A dog has been freed after getting its face stuck in a cat toy, sparking a warning to other owners to be careful what toys they give their pets.
Chihuahua-cross Pepe was playing with the small plastic toy when it became trapped on his teeth and lower jaw.
His owners rushed him to Canberra Veterinary Emergency Services (CVES) to help get him free.
CVES Emergency Vet Nurse Keegan Diwell says the pup was luckily not too stressed by the situation on arrival.
“Often when animals get themselves stuck in toys like that, they’re often thrashing around and causing even more injury to themselves,” he says.
“Often animals will need sedation for something like that, but he was really calm.”
The problem wasn’t just that the toy was stuck, it was “really, really stuck”.
“He could not get that off at all,” Keegan says. “His owners had tried very hard and they couldn’t.
“He’s tried to bite on it the wrong way, and his teeth have gotten caught right through the slats in the middle and he couldn’t get it off.”
Fortunately, it was a relatively quiet night at the clinic and they were able to help Pepe right away.
Keegan and another nurse held the pup down while a vet cut him free with minimal fuss.
“We were able to jump in really quickly, get a plan going and get that toy off within minutes,” Keegan says. “It was really fast.”
As unusual as it looks, it’s not uncommon for the CEVS to see dogs trapped in toys.
“Maybe every couple of months we’ll see a case come into the emergency centre,” Keegan says.
“Generally, the dog will be able to get themselves out, which is great, but often if they can’t get themselves out, they’ll need sedation and then a bit of help to get it cut off.”
The situation serves as a warning to other owners to be aware of the dangers of inappropriate pet toys.
“Toy choice is a big deal.

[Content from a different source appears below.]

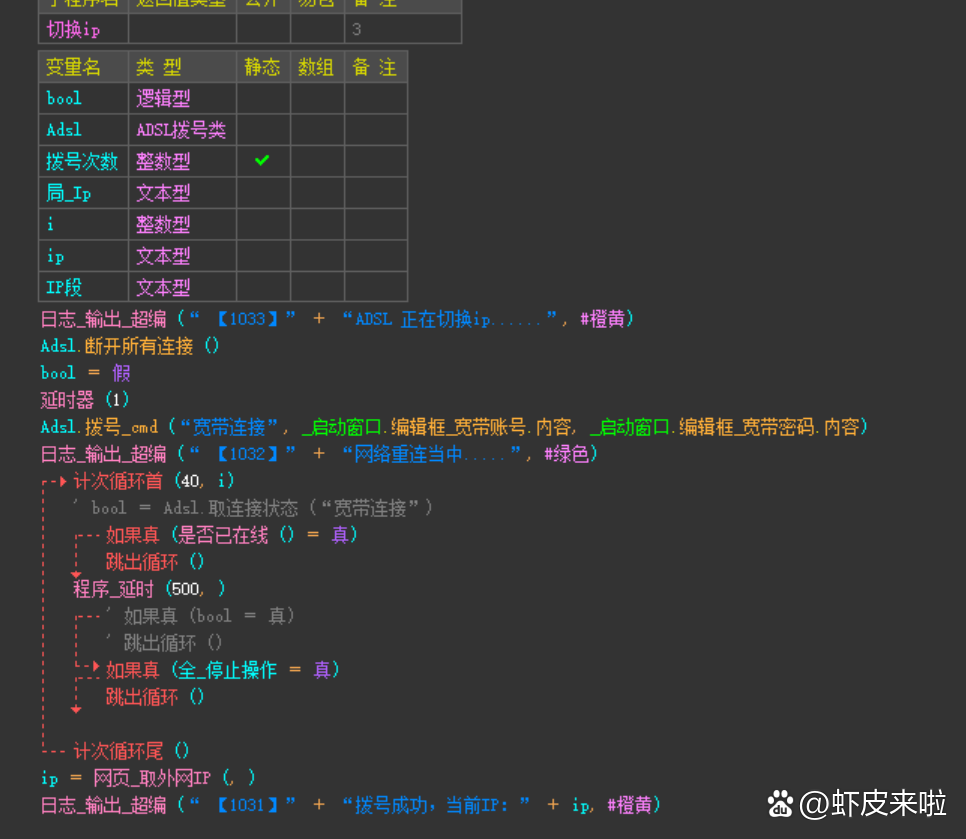The width and height of the screenshot is (966, 839).
Task: Click the Adsl.断开所有连接 () call
Action: click(x=130, y=346)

You have to take into consideration a lot of things,” Keegan says.
The quality of the toy, size of your dog, its personality, and level of (ahem) dogged determination to destroy toys need to be taken into account.
He recommends ensuring you buy reputable brands, checking toys every few days for damage and throwing them away if they’re coming apart.

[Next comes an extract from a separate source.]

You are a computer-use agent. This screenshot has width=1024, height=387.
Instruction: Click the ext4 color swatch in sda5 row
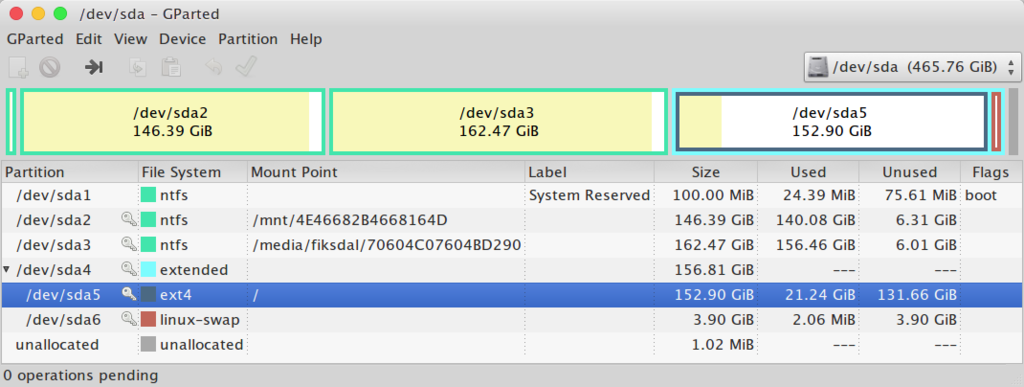click(149, 295)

“If you’re picking cheaper plastic ones, generally your dog will be able to get their teeth stuck in it … and things can snap teeth,” he says.
“It’s definitely something you should be taking a lot of care of and doing a lot of research into where you’re getting your toy from.”

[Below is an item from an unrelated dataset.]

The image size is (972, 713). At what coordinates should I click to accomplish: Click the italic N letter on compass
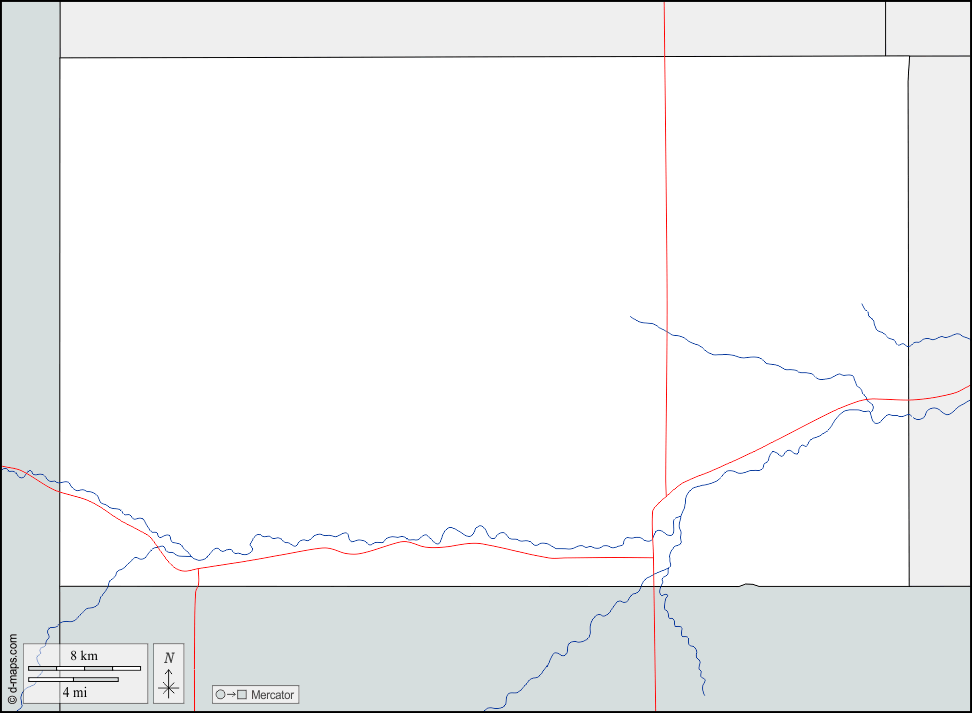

If your dog still finds a way to get stuck, it’s recommended you don’t use force to set it free.
“If your animal does get their face stuck in a toy, it’s also really important to consider that their jaws are quite delicate,” Keegan says.
“If you’re trying to pull that toy off yourself, there definitely is a risk of snapping their jaw.”
So if you’re not confident you can remove the toy, it’s recommended you call your vet.